Let’s say you run an online art supply store, and you want to know how often people change their brushes. A necessary screening question would be, “How often do you paint?” If the answer is never, then this isn’t a person whose experiences can help you here.
Think about how you plan to use this data. If you’re planning to make graphs, charts, or infographics that people can quickly see and absorb, then ask closed questions to give yourself clear numerical information.
If you want to learn more about people’s opinions, experiences, and beliefs, then offer open-ended survey questions. Remember, these will take respondents longer to answer than closed questions, to factor that in when designing the survey.

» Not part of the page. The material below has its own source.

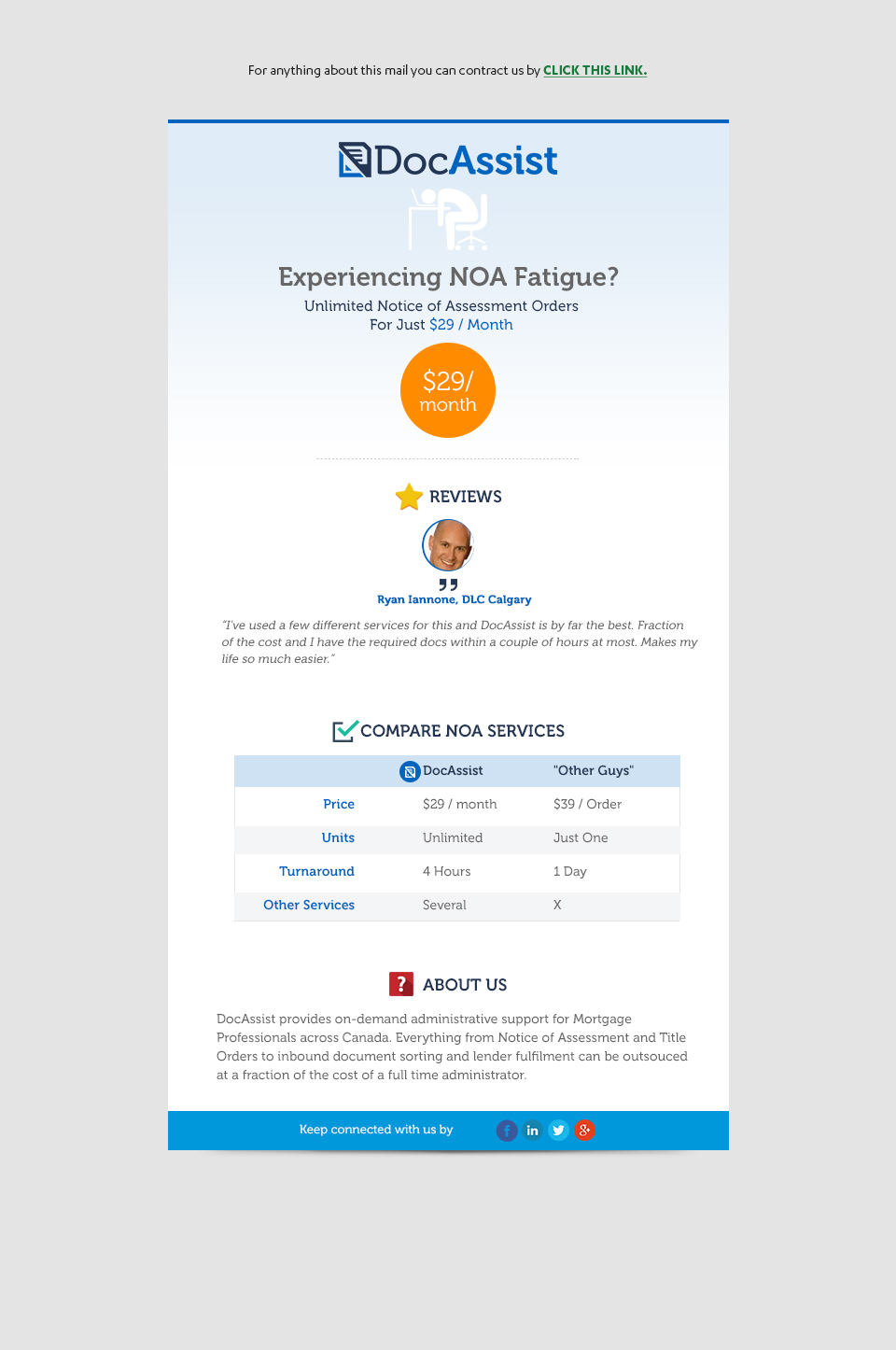Image resolution: width=896 pixels, height=1350 pixels.
Task: Click the orange $29/month circle badge
Action: pyautogui.click(x=448, y=390)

The answers to surveys aren’t always just yes or no. Maybe you want to ask how comfy the hotel beds were on a scale. Or you want to find out what fruit your customers buy every week. Then you can use Likert Scales or Multiple Choice questions. However you decide to approach a question, make sure all the answers are available.
Ditch the jargon. Don’t force your readers to spend precious brain power doing your job for you—like making things simple and understandable. You want them to absorb the topic easily, and to use their time to think about their answer.

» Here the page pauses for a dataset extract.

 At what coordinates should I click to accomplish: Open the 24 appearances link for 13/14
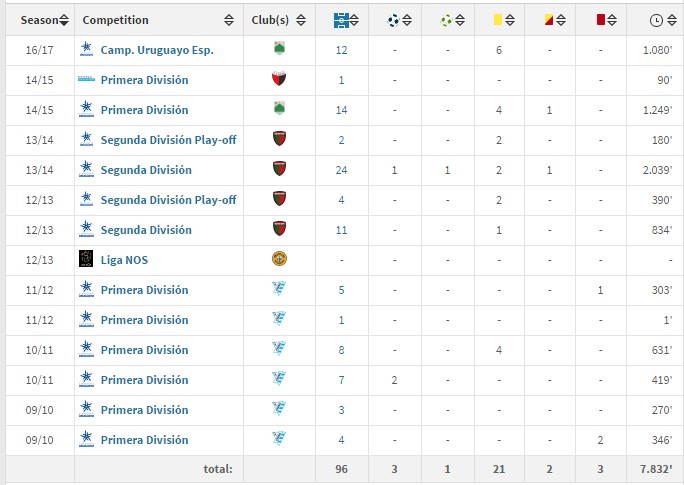point(342,170)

The more you speak like a human, instead of an academic textbook, the better your chances are to take people from Start to Submit.
“What’s the best vegetable?”.
What’re your criteria for “best”? The tastiest? The easiest to cook with? The most colorful? The most nutritious?
When it comes to surveys, specificity is king. Otherwise, people won’t know what to answer, get bored, and your data will suffer. If you’re interested in all of those four elements of what makes a great vegetable, then ask them in four separate questions.
Likewise, you want to avoid asking multiple questions. If you ask, “what is the most interesting and exciting film ever?”, then your readers are going to want to put two answers down. So either ask those two questions separately or pick one and stick with it.
You’re not squeezing answers out of a mobster in an interrogation room. You’re speaking to people who have volunteered their time to answer questions. So don’t trick people into giving you the answers you want.
Avoid using assumptive, leading questions. If you ask, “How many goals will Springfield FC win by this weekend?”, there will probably be people who don’t think they’ll win at all. But here you’ve left them with no option but to agree that they’ll win. Instead, ask “What will the score of the game be?”
Once you have your list of questions selected, it’s time to start asking.
Or not. You can’t just throw a randomized list of questions at people. The structure is important, too.
Start with your screening questions, because there’s no point making someone sit through a questionnaire, only to be rejected at the end. It’s just nice to do.
Effective survey design orders questions from general to specific. The initial questions should get the readers into the right frame of mind—they should be thinking about the topic at hand. Don’t throw them in the deep end with an ultra-specific set of questions they’re not ready for yet.
All in all, there should be a logical flow to questions. Questions of the same topic should be kept together. If you change topics a few questions into the survey, take them back to the surface again. Start broad, end specific.
Finally, it’s better to leave open-ended questions to the end. By this point, your respondent will have been thinking about the topic at hand for a few minutes, so you can expect better-quality answers.
So once you’ve set your objectives, chosen the people you’re going to ask, planned out the questions and fine-tuned the survey with testing, you should be good to go.
And at some point in the future, it’ll be time for your next survey. Then, go over what did and didn’t work last time around. That way you can learn about learning, and add that to your utility belt as well.